How the candidates and the early voting numbers look with a few days to go.
Midday Saturday afternoon marks the end of a long contest, across many months and with what feels like a million debates, for the biggest job in Aotearoa local government: the mayoralty of Auckland. Here’s the lay of the land in the closing straight.
The third super city mayor
One prediction can be made with real confidence: Auckland will have its third super city mayor, after Len Brown and Phil Goff.
Then there were two
On the day nominations closed, the most belligerent of the candidates called it quits; four weeks later, the choice of the establishment centre-right followed suit – Viv Beck still appears on voting forms, but she doesn’t want your tick.
That leaves Efeso Collins and Wayne Brown. (Craig Lord would disagree.) Collins, a 47-year-old two-term councillor, comes with the endorsement of Labour and the Greens. He’s attracted a string of endorsements, and Jacinda Ardern has promised to give him the imprimatur of an Instagram post today. Brown, a 76-year-old former mayor of the Far North, eschews such endorsements, casting himself as a hard-nosed, independent-minded alternative to the status quo.

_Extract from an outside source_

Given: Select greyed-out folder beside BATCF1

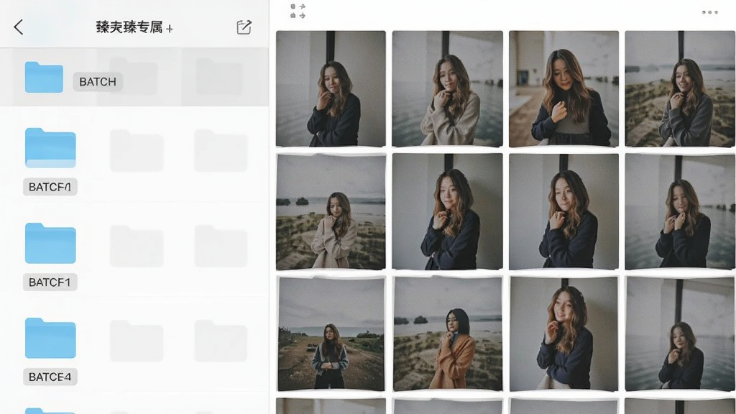Looking at the screenshot, I should coord(137,246).
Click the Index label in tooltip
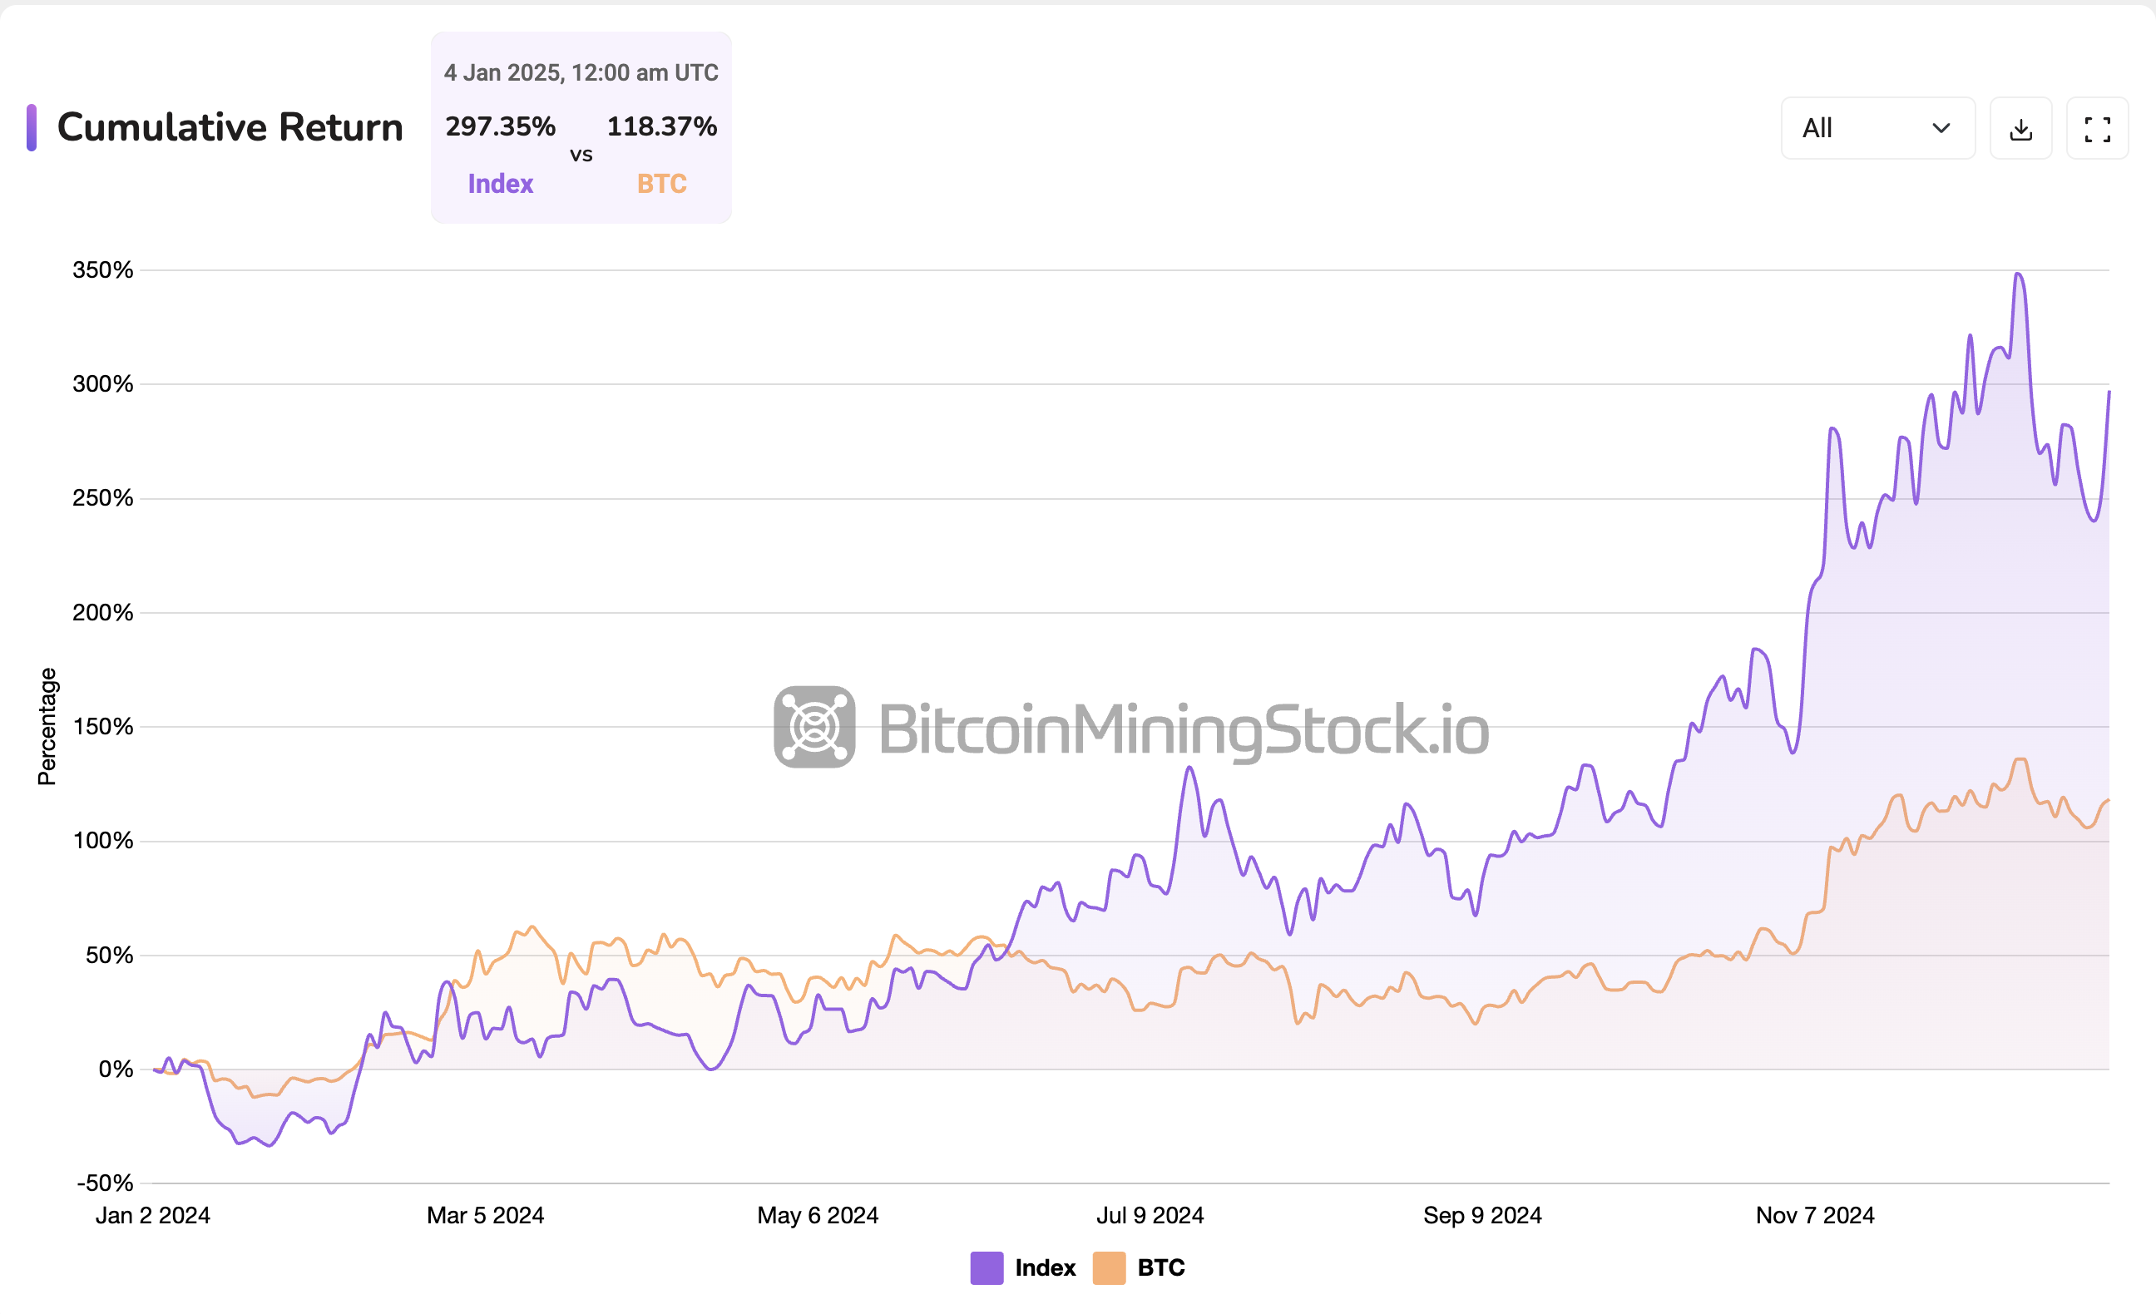2156x1314 pixels. pyautogui.click(x=501, y=184)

A Curia poll for the Ratepayers Alliance put Brown ahead by a single point 10 days ago.
Then a few days later a Kantar poll for Q+A suggested a wider gap.
The likelihood is that by now around half the total ballots to be counted have been returned already. To state the obvious: the critical question is which of the leading candidates can convert their support into cast votes in a low turnout election. Brown’s campaign has executed a laser focus on audiences among whom turnout is high, such as readers and listeners of the Monday-Friday Herald and Newstalk ZB. Collins’ support is stronger in parts of the electorate where turnout tends to be lower; his hopes rest on the “ground game”, with the campaign saying they have rolling phone banks and door-knocking outings in the final days.
The hot mic incident reported on Newshub Nation on Saturday, in which Brown was recorded talking about how Simon Wilson’s examination of his credentials and noting of his age had prompted him to visualise urinating on an image of the Herald journalist, may not be the full October surprise, but it could nudge a few voters into the other camp, and will motivate Collins’ supporters further.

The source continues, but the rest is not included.